Ensuite il apprit la grammaire de Pānini ; au bout de sept ans il possédait tout sāstra. Pendant vingt ans il apprit chez le vénérable Nāro les traités de logique, de philosophie Mādhyamika (?), du Pāramitānaya etc. Ensuite il demeura cinq ans avec Rāga vajra qui connaissait les textes du Mantranaya. Après cela il s'attacha pendant un an au vénérable et saint maître Ratnākaraśānti pour apprendre l'état d'esprit du sans-Morphème (nirākāravyavasthāṁ particularité du nirākāra). Puis il se rendit à Vikramaśīla près du grand savant Jnānaśrīmitra pour étudier son traité pendant deux ans.

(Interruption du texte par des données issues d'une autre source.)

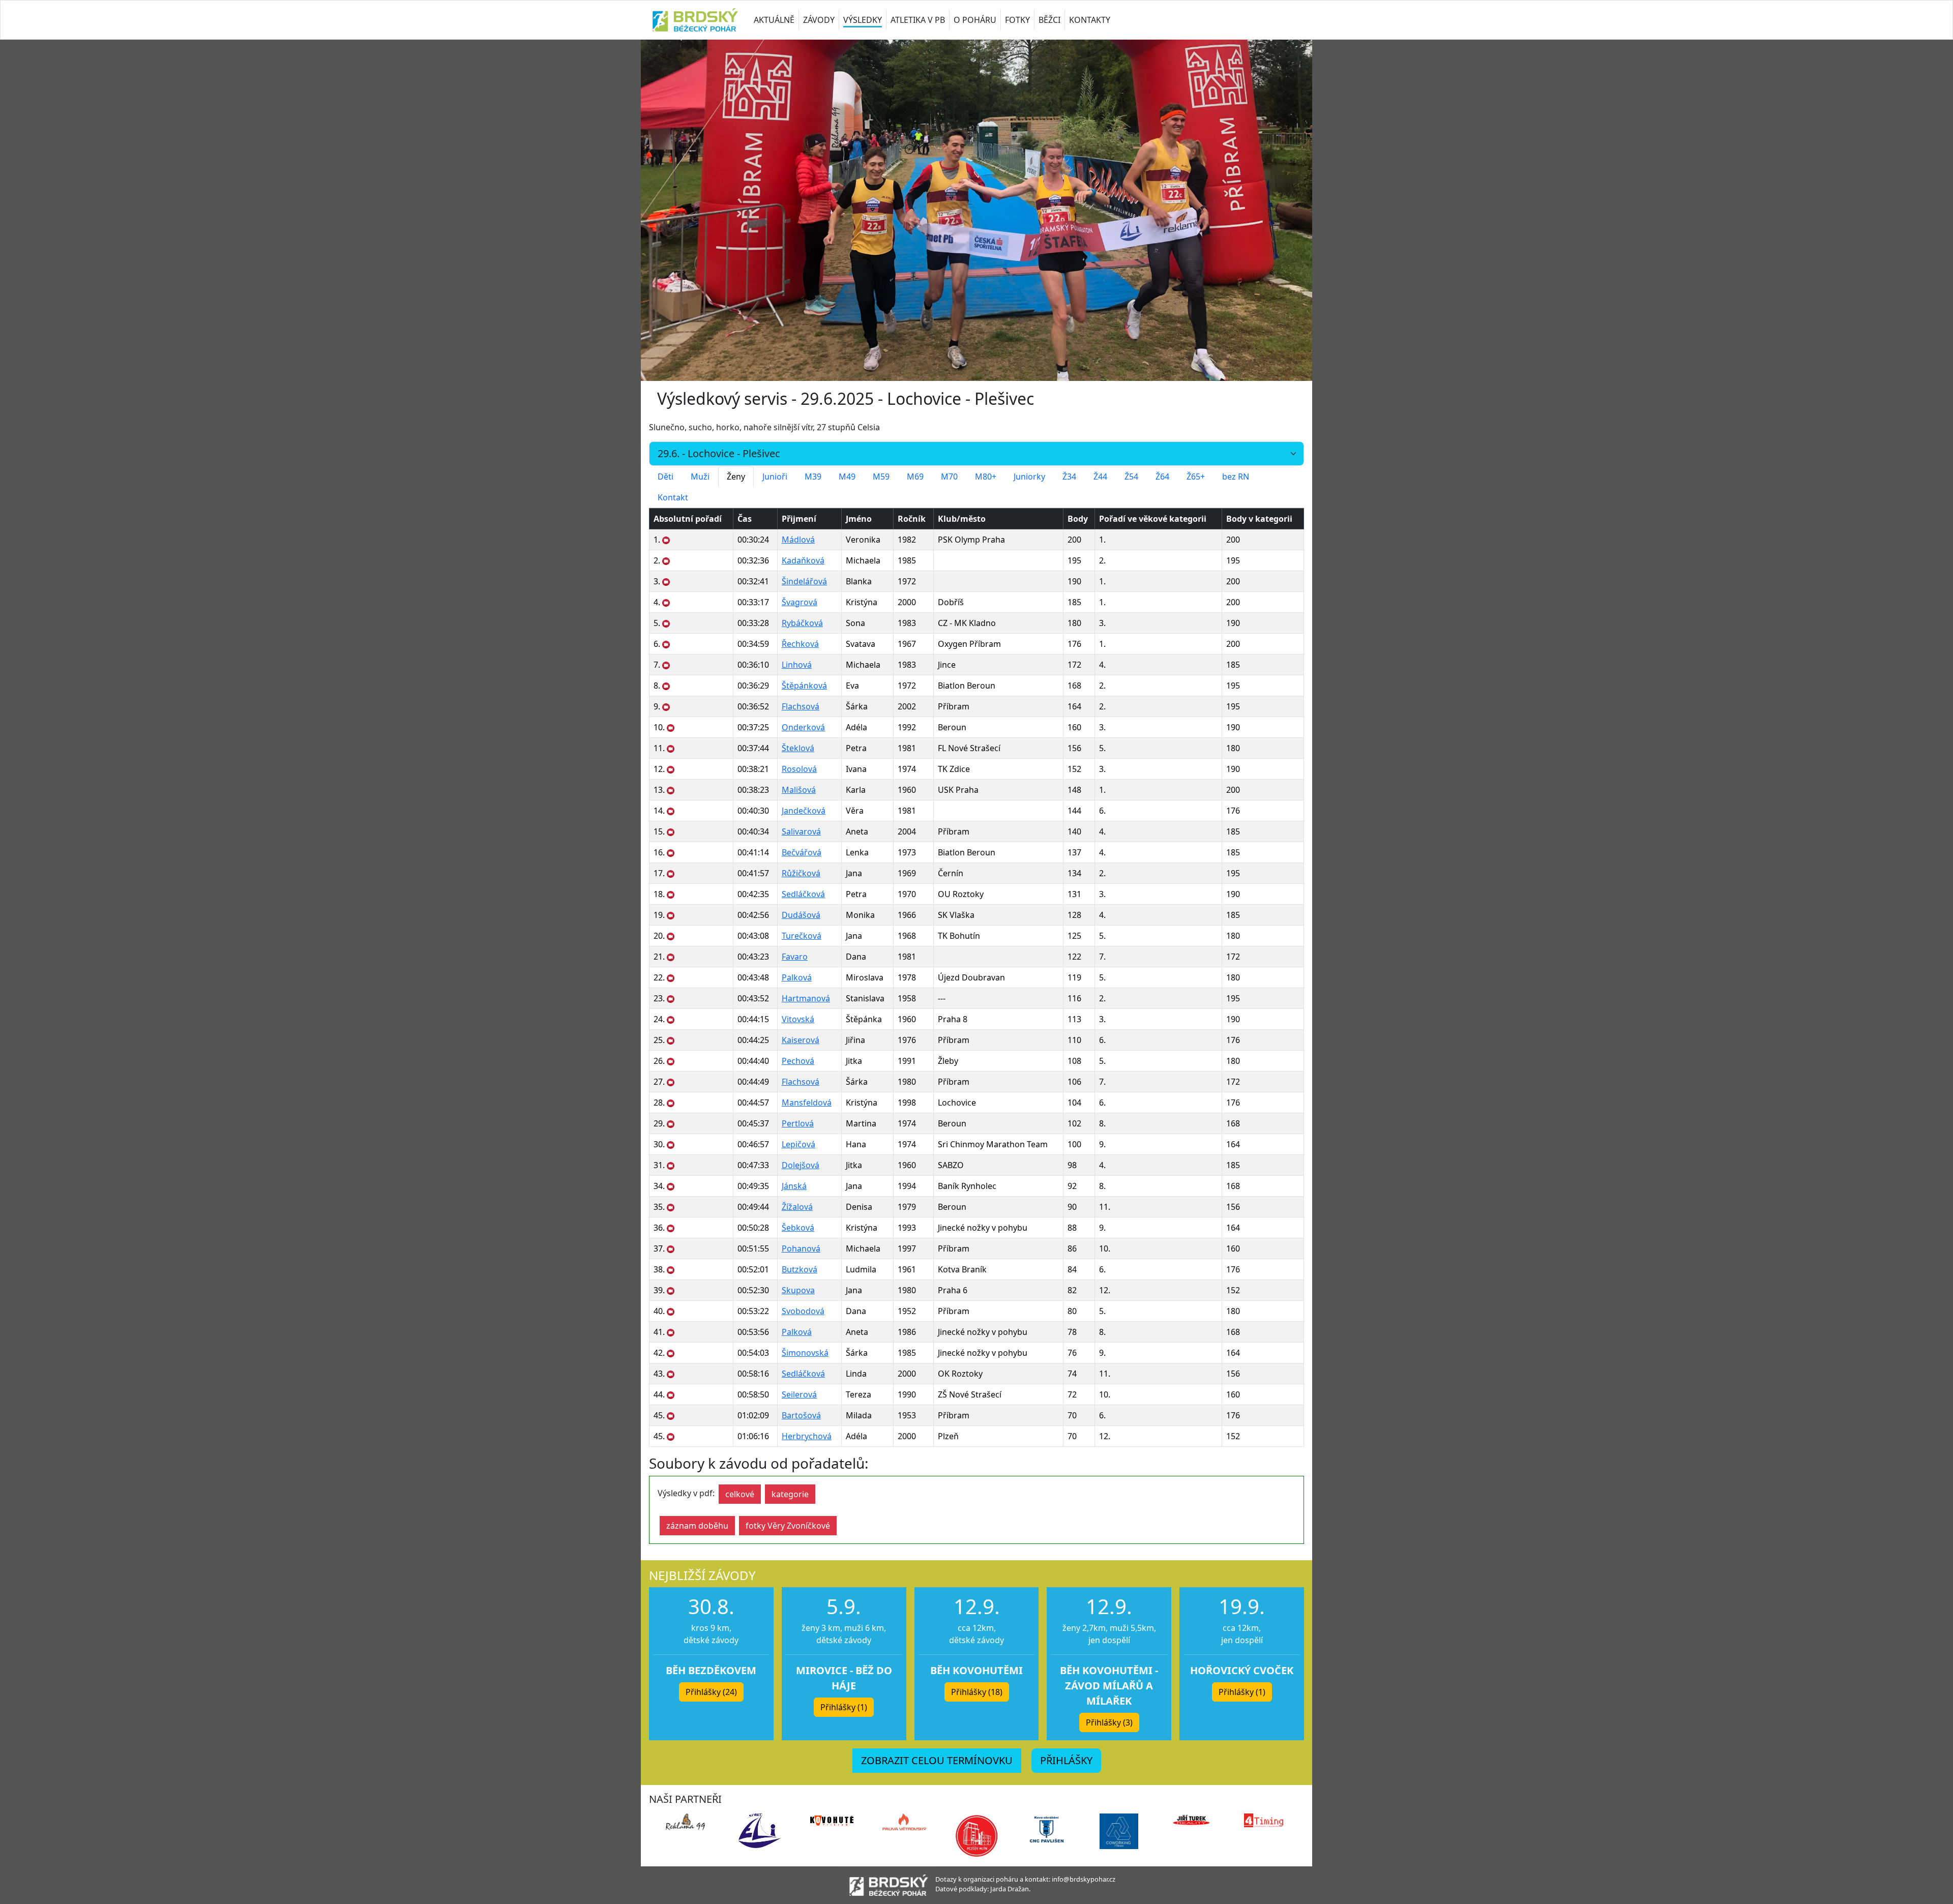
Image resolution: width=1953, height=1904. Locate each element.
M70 (949, 476)
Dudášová (801, 914)
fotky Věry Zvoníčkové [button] (788, 1525)
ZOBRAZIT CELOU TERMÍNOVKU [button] (937, 1760)
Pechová (798, 1060)
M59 (881, 476)
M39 (813, 476)
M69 (915, 476)
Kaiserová (800, 1040)
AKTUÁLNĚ (774, 19)
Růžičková (801, 873)
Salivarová (801, 831)
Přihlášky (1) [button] (843, 1707)
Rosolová (799, 769)
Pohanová (801, 1248)
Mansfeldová (807, 1102)
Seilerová (799, 1394)
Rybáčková (802, 623)
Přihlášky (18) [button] (976, 1692)
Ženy (736, 476)
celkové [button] (739, 1494)
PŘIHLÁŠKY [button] (1066, 1760)
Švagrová (799, 602)
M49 (847, 476)
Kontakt (673, 497)
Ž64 (1162, 476)
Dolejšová (800, 1165)
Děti (665, 476)
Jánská (794, 1186)
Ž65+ (1196, 476)
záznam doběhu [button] (697, 1525)
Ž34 (1069, 476)
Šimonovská (805, 1352)
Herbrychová (807, 1436)
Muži (700, 476)
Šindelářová (804, 581)
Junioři (774, 476)
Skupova (798, 1290)
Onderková (803, 727)
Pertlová (798, 1123)
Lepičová (798, 1144)
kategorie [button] (790, 1494)
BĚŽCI (1049, 19)
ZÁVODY (819, 19)
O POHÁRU (975, 19)
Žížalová (797, 1206)
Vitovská (798, 1019)
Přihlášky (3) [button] (1109, 1722)
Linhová (797, 664)
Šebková (798, 1227)
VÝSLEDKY (862, 19)
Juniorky (1029, 476)
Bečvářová (801, 852)
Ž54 (1131, 476)
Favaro (795, 956)
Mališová (799, 789)
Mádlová (798, 539)
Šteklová (798, 748)
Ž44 (1100, 476)
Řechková (800, 643)
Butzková (799, 1269)
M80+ (985, 476)
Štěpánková (804, 685)
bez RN (1235, 476)
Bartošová (801, 1415)
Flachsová (800, 706)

De là il partit à Vikramapura où il devint moine sous le nom de Maitrīgupta dans l'école Sammatīya . Il étudia les Trois Corbeilles du Sûtra, de l'Abhidharma, du Vinaya pendant quatre (ans) ; il pratiqua la récitation murmurée des Formules (mantrajapaṁ) selon la tradition de Pañcakrama-Tārā , et cela dix millions de fois, avec le sens des quatre sceaux (caturmudrārthasa hitena: mahā°, samaya°, dharma°, karma°).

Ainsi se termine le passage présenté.